その方が好都合であり、無関心を決め込んでいる客を余所に、面倒な輩を引き連れて場を後にしていく。
「それで、お前はまたどうしてこんな奴を狙おうと思ったんだ。物好きだな」
「おい、なんでそんな棘があんだよ」
「煙草なんて吸ってる場合か。こんな物そいつに預けちまえ」
「おいテメエ無視かよ、うっ……!」
非常灯を潜れば、一枚隔てた先は静けさが漂っており、簡素な照明により通路が光を帯びている。
端から見れば、どちらが悪者か分からないような状況であり、囚われた男は煙草を咥えさせられてとうに戦意を失っている。
芦谷が話し掛け、直ぐ様邪魔な煙草を奪い、あろうことか元の持ち主へ差し出して口に押し込んでくる。
話している途中の横暴に驚き、唐突であった為に間抜けな声を漏らしてしまい、次の瞬間には自らの手で煙草を引き抜いて文句を放つ。
「テメエな! いきなり何すんだよ、びっくりすんだろ!」
「こんな奴の何がいいんだ。報復なら相談に乗るぞ」
「おい聞け。何徒党組もうとしてんだよ、おかしいだろ」
挟まれている輩はすっかり萎縮し、両側からの圧力に心を折られており、果敢に立ち向かってきた姿など最早何処にも見受けられない。

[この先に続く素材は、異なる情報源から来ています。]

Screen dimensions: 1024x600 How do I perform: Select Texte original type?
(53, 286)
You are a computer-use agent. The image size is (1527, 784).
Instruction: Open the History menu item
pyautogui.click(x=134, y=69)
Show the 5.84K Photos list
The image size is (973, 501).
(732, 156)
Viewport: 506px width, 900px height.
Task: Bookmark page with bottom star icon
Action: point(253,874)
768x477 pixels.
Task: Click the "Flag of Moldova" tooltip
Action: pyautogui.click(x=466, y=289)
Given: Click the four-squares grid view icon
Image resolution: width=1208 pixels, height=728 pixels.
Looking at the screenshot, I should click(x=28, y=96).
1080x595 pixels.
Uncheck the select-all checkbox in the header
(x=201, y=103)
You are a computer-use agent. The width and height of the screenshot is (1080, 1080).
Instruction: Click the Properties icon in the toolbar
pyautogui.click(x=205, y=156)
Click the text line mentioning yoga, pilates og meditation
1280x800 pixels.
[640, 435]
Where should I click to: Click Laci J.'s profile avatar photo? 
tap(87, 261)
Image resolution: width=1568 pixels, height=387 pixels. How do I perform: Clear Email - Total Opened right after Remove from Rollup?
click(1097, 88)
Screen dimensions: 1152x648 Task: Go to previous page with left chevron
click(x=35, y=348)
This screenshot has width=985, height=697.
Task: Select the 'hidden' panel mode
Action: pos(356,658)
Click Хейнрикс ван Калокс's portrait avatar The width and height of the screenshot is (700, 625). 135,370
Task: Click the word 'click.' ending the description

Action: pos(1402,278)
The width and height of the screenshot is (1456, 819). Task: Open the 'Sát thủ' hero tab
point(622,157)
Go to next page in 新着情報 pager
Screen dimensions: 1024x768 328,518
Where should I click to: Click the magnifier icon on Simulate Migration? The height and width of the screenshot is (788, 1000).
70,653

諦めて答えようにも火花が散り、口を挟む隙も与えずに未だ鬱憤をぶつけ合っており、確かにこれは一筋縄ではいかないような存在であると今更ながらに男は納得させられていた。
首を獲ろうと襲い掛かって返り討ちにされ、逆恨みからの凶行というよくある話だけれど、そのような出来事が日常茶飯事で意にも介していない暢気な会話が飛び交っている。